Weekly Reports | Dec 06 2022

Interest in the uranium spot market is waning, as interest in uranium term markets heats up.

-Interest fading in spot uranium market
-Term markets remain active
-Global demand continues to grow
-Supply doesn’t

By Greg Peel

A total of 12 transactions involving 1.2mlbs U3O8 equivalent were recorded in the uranium spot market in November, industry consultant TradeTech reports, compared to 4.5mlbs in October. The majority of this activity occurred during the first half of the month, before activity stalled as the US Thanksgiving holiday approached, which is not unusual.

TradeTech’s spot price indicator closed out the month at US$49.75/lb, down from US$52.25/lb at end-October.

Sellers re-entered the market following the Thanksgiving weekend, but buyers didn’t. By last Friday, after sellers continued to drop prices, one transaction had been reported for 200,000lbs at US$48.00/lb, down -US2.00/lb week on week.

This price movement runs counter to activity occurring in the term uranium markets. Multiple US and non-US utilities, along with other buyers, are actively engaged in formal and informal discussions with potential suppliers regarding purchases of uranium under multi-year delivery arrangements, TradeTech reports.

One problem is the lack of recent buying by the Sprott Physical Uranium Trust, investment in which by speculators appears to have reached somewhat of a saturation point. The SPUT has accumulated some 59.3mlbs U3O8 since launching in July last year.

The SPUT wasn’t the first kid on the speculative uranium investment block, but since its launch has become the most dominant. The result was the spot uranium market became quickly connected with financial market volatility in general, rather than uranium demand/supply in particular.

This is one reason actual end-users – utilities – have abandoned the spot market in 2022. It has been a very volatile year in financial markets, and to date, a net negative one, scaring investors out of risk assets.

When Climate Change Meets War

The other factor is Russia’s war, which has led to utilities moving to secure future supply from anywhere outside Russia, despite no official sanctions on Russian exports to date.

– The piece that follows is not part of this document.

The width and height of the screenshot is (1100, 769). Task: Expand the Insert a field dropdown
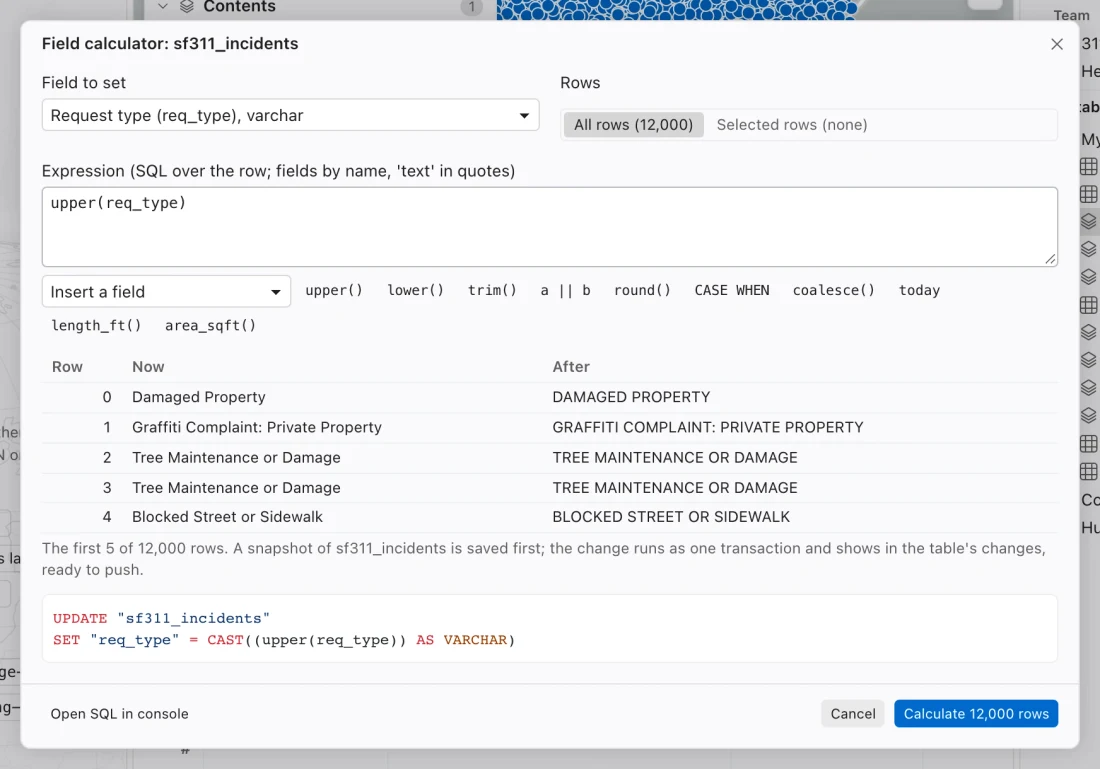(x=166, y=292)
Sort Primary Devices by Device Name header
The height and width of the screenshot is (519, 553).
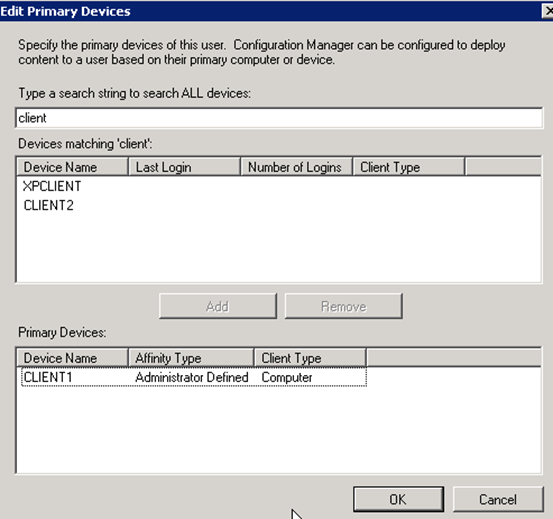click(x=72, y=358)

This is likely because the war is already creating an oil & gas supply crisis, sending global electricity price soaring, so take nuclear out of the equation as well and things would only be worse.

Not only have utilities left the spot market behind, they have shifted their supply horizons further out in time, beyond the mid-term and into the longer term, to be more secure ahead of who-knows-what might happen next.